Unifier les réactions. Paris, New York, Mexico, Hong Kong… La dispersion des multinationales autour du globe ne joue pas en leur faveur. Clémence Lerondeau a observé que la « crise Volkswagen » a été traitée différemment selon les bureaux. Alors qu’en Europe Volkswagen a fait fi des questions ou commentaires des internautes, fermant tous les espaces de conversation, le bureau d’Argentine « pays modèle en terme de community management », s’est montré ouvert et très réactif. Pour Dimitri Granger, l’hétérogénéité des réponses est un enjeu crucial pour les grands groupes : « la Chine, par exemple, est un web à part entière ».

Adapter les niveaux de réponse. Depuis la question du consommateur inquiet à l’insulte du « hater » provocateur, les interactions entre les internautes et les marques recouvrent un faisceau très large. Dimitri Granger explique que le CM doit ajuster son discours : donner aux personnes inquiètes des infos précises, en indiquant un lien qui traite la question sur le site de la marque, et expliquer aux plus virulents que la violence de certains propos les obligent à supprimer leurs commentaires.

Humaniser le discours. Le web est une opportunité pour les marques qui vont plus loin que le simple recrutement de fans et se montrent disposées à interagir. Pour Dimitri Granger, rien ne sert de faire le dos rond : « certains sujets sont rémanents ». Mieux vaut prendre à bras le corps le problème, aussi épineux soit-il, pour entrer dans une démarche de transparence : « le web reste de toute façon le meilleur endroit pour faire entendre ses arguments, bien mieux que n’importe quel communiqué de presse ».

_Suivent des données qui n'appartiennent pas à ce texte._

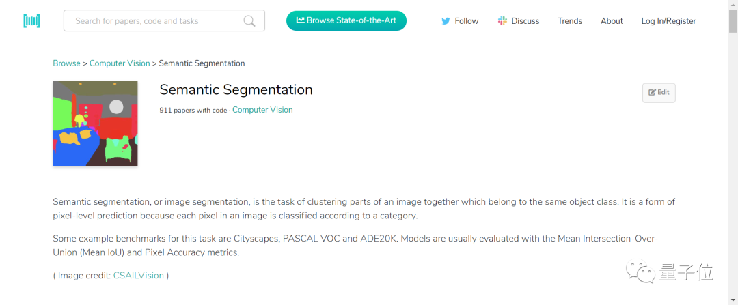
Task: Click the pencil Edit icon
Action: coord(652,93)
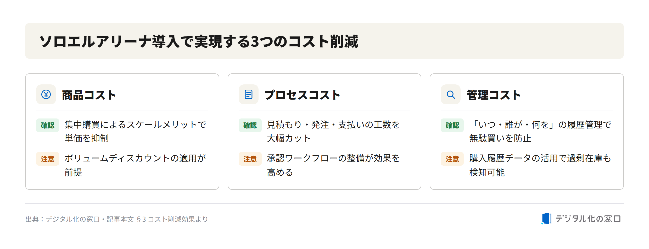Select the 管理コスト card heading
Screen dimensions: 649x249
(494, 95)
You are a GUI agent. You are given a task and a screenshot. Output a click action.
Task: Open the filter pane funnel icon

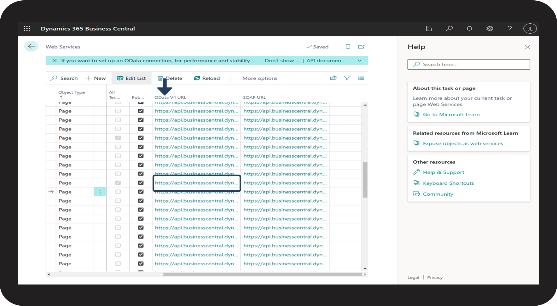347,78
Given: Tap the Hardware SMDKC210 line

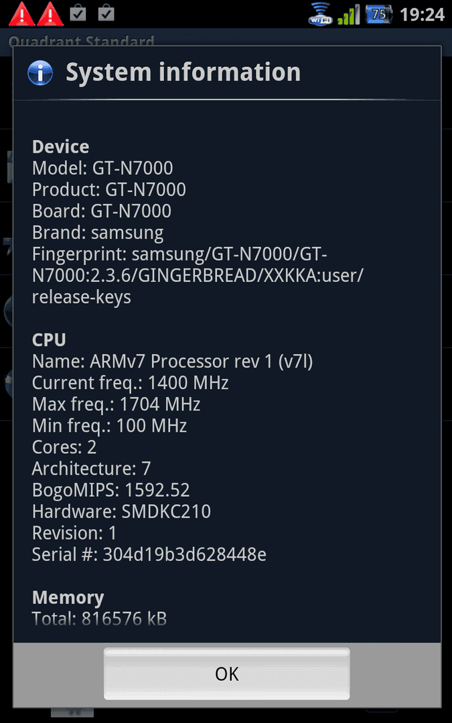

Ne pas céder au « tropisme Facebook ». Maxime Drouet, Directeur exécutif de l’agence i&e, explique que « même si le web entier semble se résumer à Facebook pour les médias traditionnels », les autres espaces de conversation ne doivent pas être négligés. Facebook est sans conteste la première vitrine de l’entreprise mais « c’est d’abord sur les forums que se prépare une crise : le cas Mediator y était largement discuté dès 2003 » rappelle D. Granger. Mettre en place sa propre plateforme de dialogue pourrait être l’un des modèles à suivre. Areva s’est montré précurseur en ouvrant dès 2007 le site www.alternatives.areva.com. La curation permet également de créer du lien et d’entretenir une relation en se positionnant comme référent sur une certaine catégorie d’infos, comme a choisi de le faire Greenpeace en partageant sa veille quotidienne sur la thématique environnementale.